Showing 1 response by audioconnection

Tomic
 scroll down and read below
 Looks like Deepee is already on the Tyler agenda payroll.
 Look at his glowing Vandy review something had to change!
Like you said Tyler is a good box speaker and I have heard them.
Id enjoy and invite Comparison
 Vandersteen 1CIs at $1274 the pair to the 2500 tyler boxes and see what most will leave with
 Let alone try and play Chris Issac San Fransisco days 515 was just a train,
 without the Cows mooing.
 Best JohnnyR



deepee9923 posts
01-25-2014 7:52am
I've had my Vandy 5A Carbons for about 18 months now; they replaced my beloved Maggie IIs which were coupled with an ancient Vandy 2W powered subwoof. Given the right source material, the 5s just seem to disappear from the room, leaving only the music. Setting up the high-pass filters to match your amp's input impedance is a matter of setting a few DIP switches and takes about a minute to figure out and do. You can spend as much or as little time as you wish emplacing and angling the speaks for a single sweet spot to take advantage of Richard's efforts to provide perfect imaging, or just muscle the things around till they sound right in your room. Mine are toed-outward about 30 degrees and about 18-inches from the long wall they're on, and from my off-center listening chair the imaging is perfect - and nearly as perfect at the other end of a 7-foot couch.
As for power, I run a pair of Vacuum Tube Audio M-125 monoblocks (each with four KT-88- 6550-type tubes in push-pull configuration) and Roy Mottram tube preamps. In triode mode the monoblocks step down to about 65 watts per side and I am able to rattle the dishes three houses down the street with cannon-fire on 1812 Overture; however the true joy is hearing the difference between the "tink" of a cymbal most speakers give you to the "ding" the Vandies deliver.
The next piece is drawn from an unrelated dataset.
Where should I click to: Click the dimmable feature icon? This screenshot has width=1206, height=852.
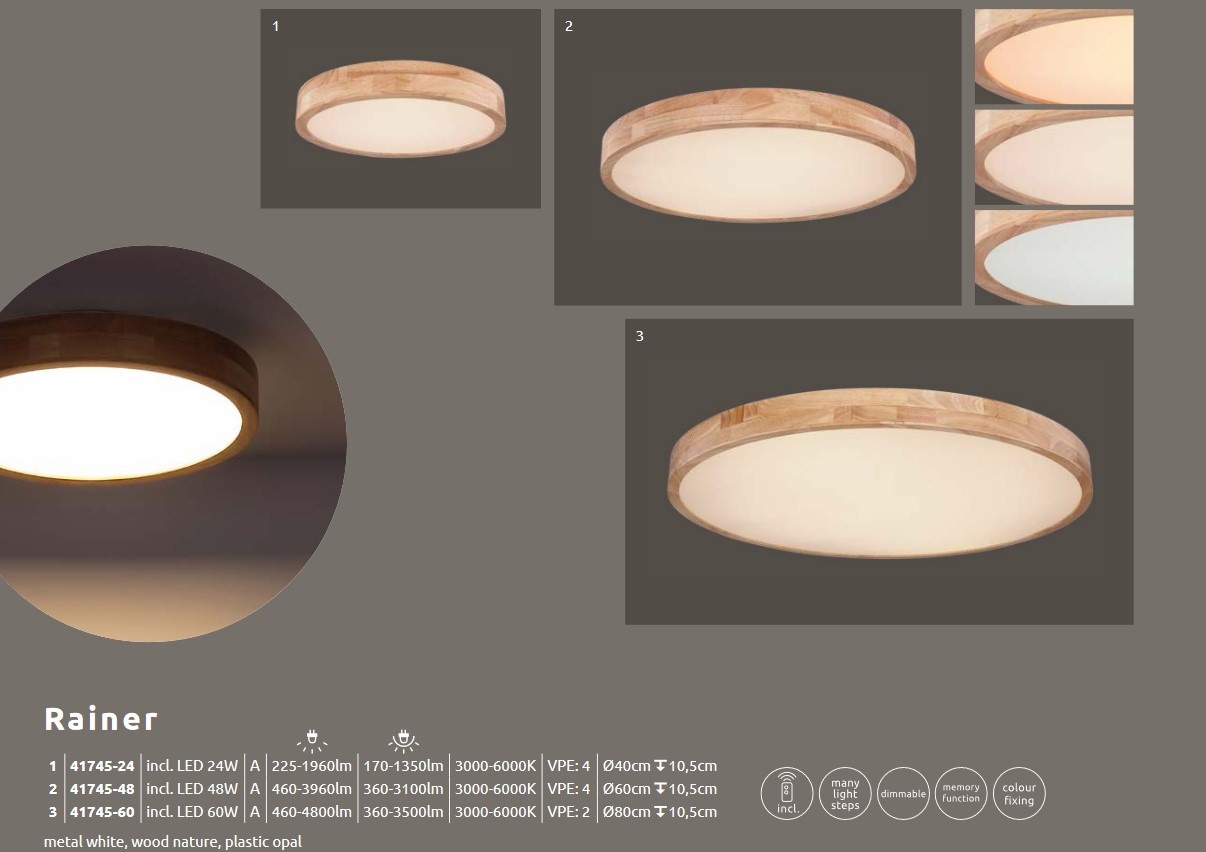pyautogui.click(x=903, y=794)
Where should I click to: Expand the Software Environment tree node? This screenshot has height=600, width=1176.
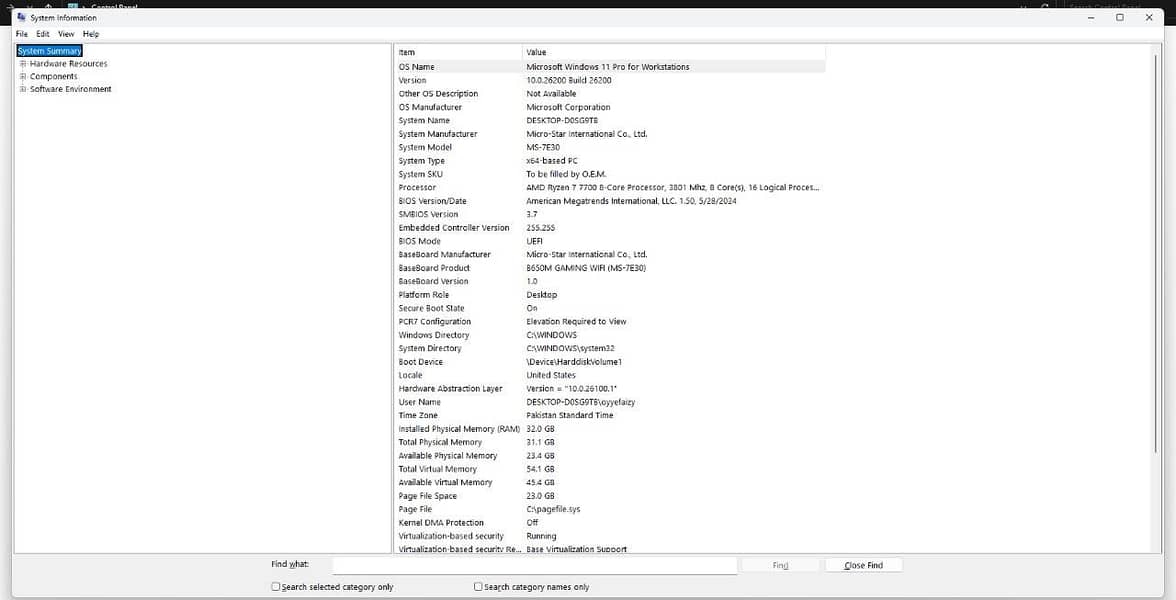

Agreed with all above posters, it's GIGO. Feed the Vandersteen 5A Carbons fresh lobster and they'll serve you fresh lobster. Feed 'em canned tuna and that's what'll come out. They neither add nor subtract anything from your playback media. Therein their beauty.
Not mentioned by others here, but IMO vital, is that these wonderful speakers be discreetly bi-wired as the manual recommends. I was bi-wiring through a single four-conductor Canares cable and was quite content. One bored afternoon I doubled-up with some extra cable, nothing fancy, for true bi-wiring and "WHOMP!!" the backside of the soundstage just fell away. An unbelievable improvement over what I already thought was perfection. Don't ask my why; it makes no sense electrically. (I've since upgraded the speaker cabling and connections a bit, none of that $1,000 a foot crap, but nothing made the improvement of the magnitude that discrete bi-wiring does, even if you have to use lamp cord.)
One caution if you're going to spend Lamborghini money on custom cables: Be sure the speaker ends are spades that will fit the rather smallish connectors on the back of the speaks. For DIY cables, Audioquest makes a silver spade that fits just right for 10-12 gauge wire; otherwise you'll likely spend a few hours on a grinding wheel.
Bottom line is: the 5A Carbons have eliminated one baffling and very expensive variable in the hi-fi equation. They are, to my ear, invisible.